Caradco, 1959 to 1960—Son of Howard Hammerand, Carr, Adams & Collier/Caradco, 1927 to 1974
I wasn’t a top-notch student in school, you know. I didn’t really have any inclination or desire to go to college, I just never did. I didn’t know what I was going to do after school, so dad said, “I think we could probably get you on at Caradco.” And he pulled some strings and got me on down there. I don’t know if they really needed me that bad or not. I started out wiring screens, then after two or three months that slowed down and for the rest of my career there I was farmed out to different departments. I unloaded boxcars for a while. The raw wood would come in and we’d go across the tracks there and put it on wagons and haul it into the different cutting rooms and unload it. I know I was struggling with that. Well, these guys that were doing it, they knew how to do it, but I had a hard time. I’ll tell you, I was shot at the end of the day. Well, I was only seventeen when I started there. In fact, I remember they had a safety rule that you couldn’t go in the elevators if you were under eighteen, so I wasn’t even allowed in the elevators at first. Anyway, I floated through the plant doing different things.
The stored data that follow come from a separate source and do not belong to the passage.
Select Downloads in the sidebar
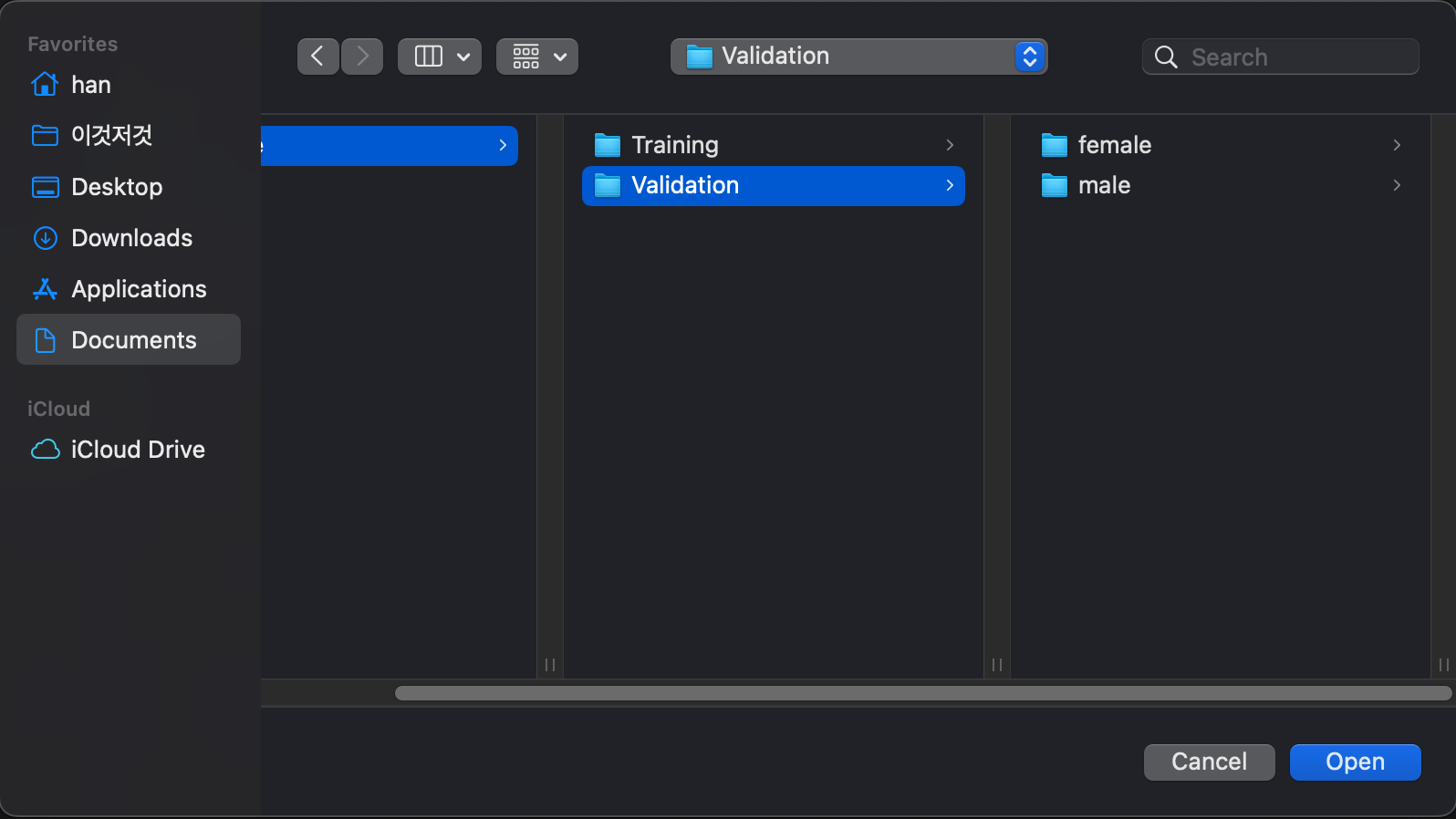 [x=131, y=238]
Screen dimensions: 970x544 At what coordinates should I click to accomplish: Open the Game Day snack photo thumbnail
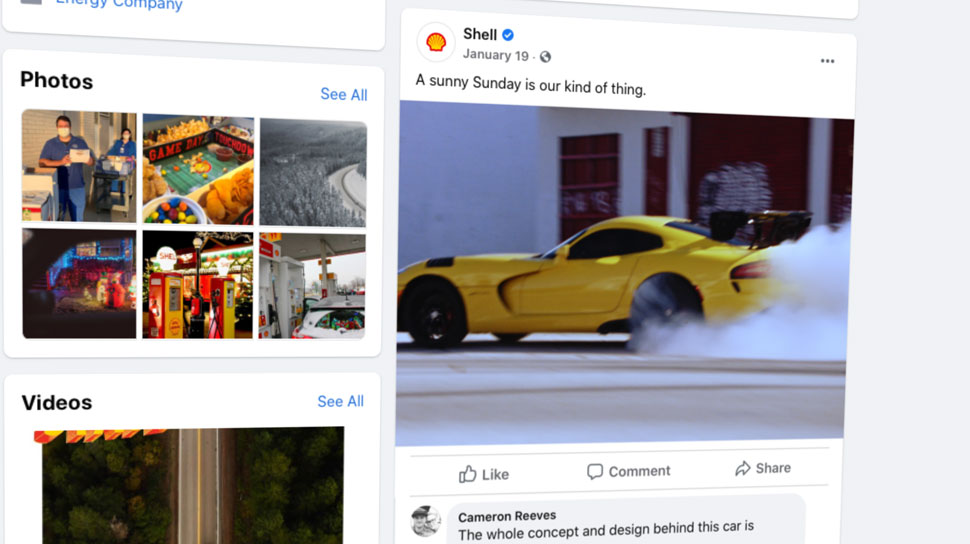[198, 169]
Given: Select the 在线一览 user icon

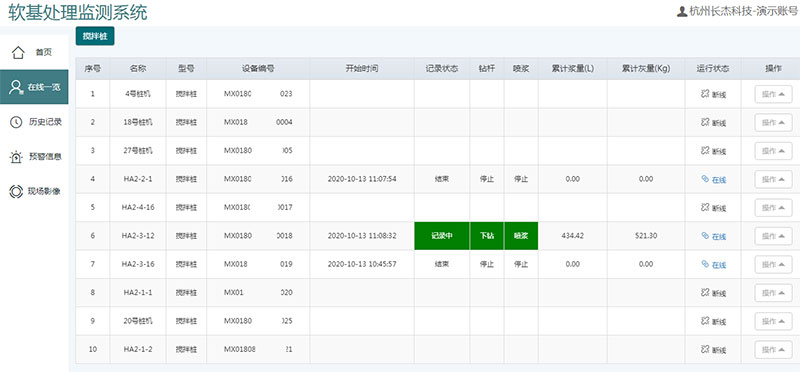Looking at the screenshot, I should click(x=16, y=87).
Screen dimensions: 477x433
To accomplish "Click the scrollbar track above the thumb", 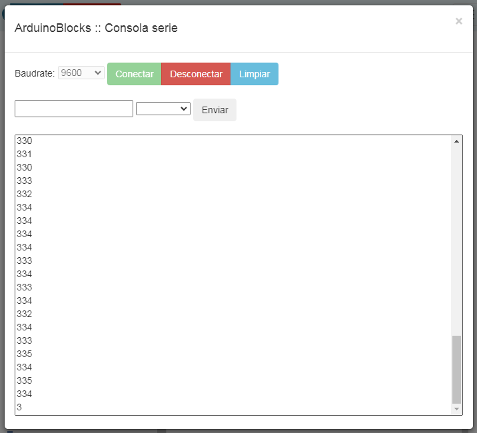I will pyautogui.click(x=456, y=240).
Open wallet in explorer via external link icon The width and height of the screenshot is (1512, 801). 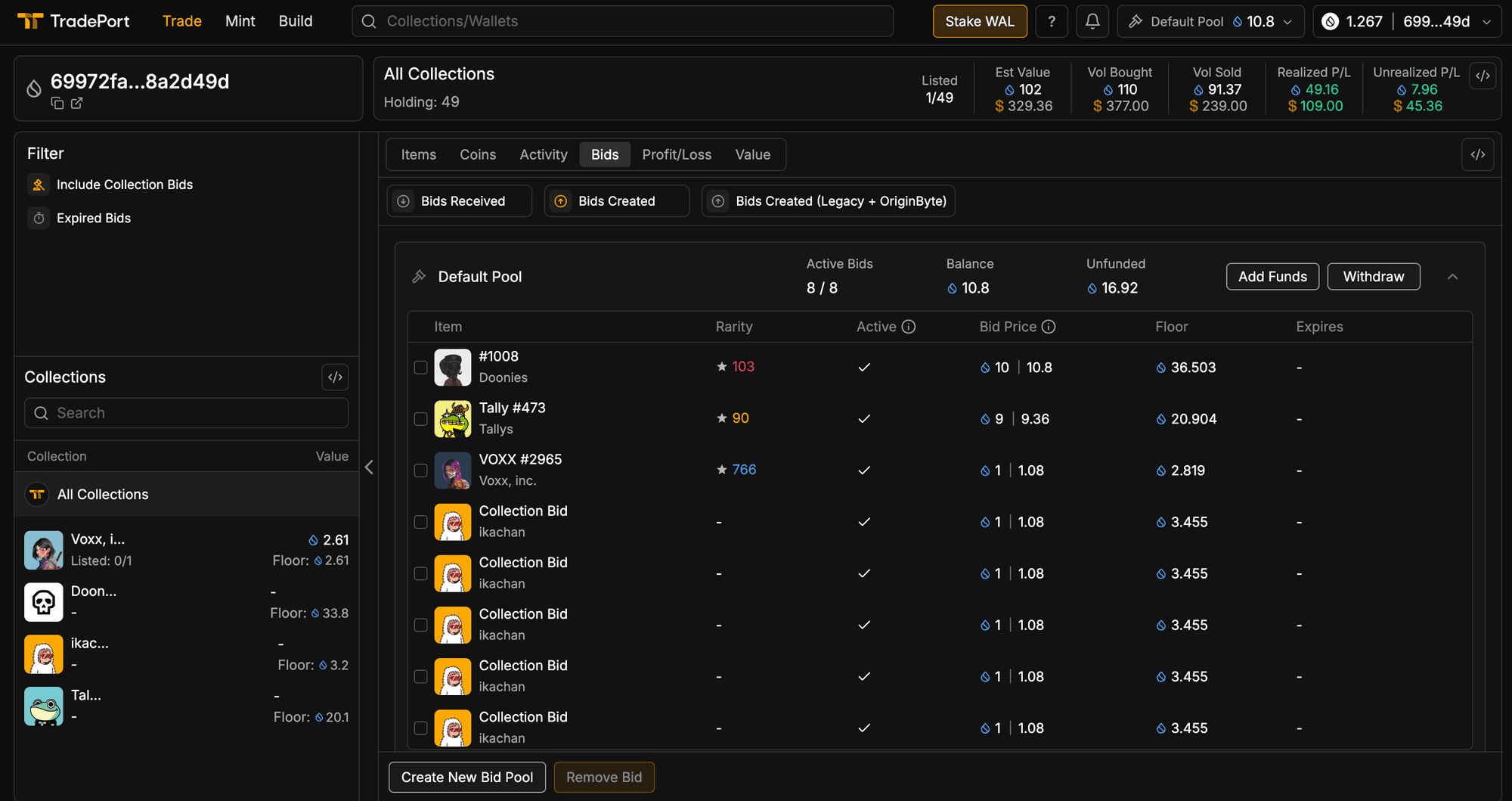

In the glazing department I remember this guy named Arnie Maus. He was a glazier and he had a thumb that was about three times as wide as the other one, because that thumb was the one on the putty knife. It was amazing to watch him work. He could glaze a window in about thirty seconds and it would look like a machine did it. But you do that all day long and … he had that thumb all flattened out.
I would get jabbed about my dad a little bit. “Hammerand, are you related to Howard?” One time I was farmed out to a cutting room where I was supposed to replace a woman who was sick that day. There were six or seven guys on saws cutting different lengths of boards. They’d push them off onto this long conveyer belt and my job was to take different lengths off and put them on carts so that they were all sorted by length. Then all the small pieces you’d leave and they would fall down in a hole at the end of the conveyer belt and some guy in the basement would sort them little bitty ones. So the guys running the saws seen me coming and they sawed as fast as they could so that I couldn’t possibly keep up. Boards were getting down there to the end and piling up like jackstraws and some were falling down in the hole. The foremen came in and said, “I got a woman who does this job! What’s the matter with you? Can’t you get this done?” I said, “Well you better be gettin’ her back.” I was really teed off. And the saw operators were just laughing. Those guys really run me through the ringer. I think it was only about a couple of weeks later where things slowed down more and they laid me off.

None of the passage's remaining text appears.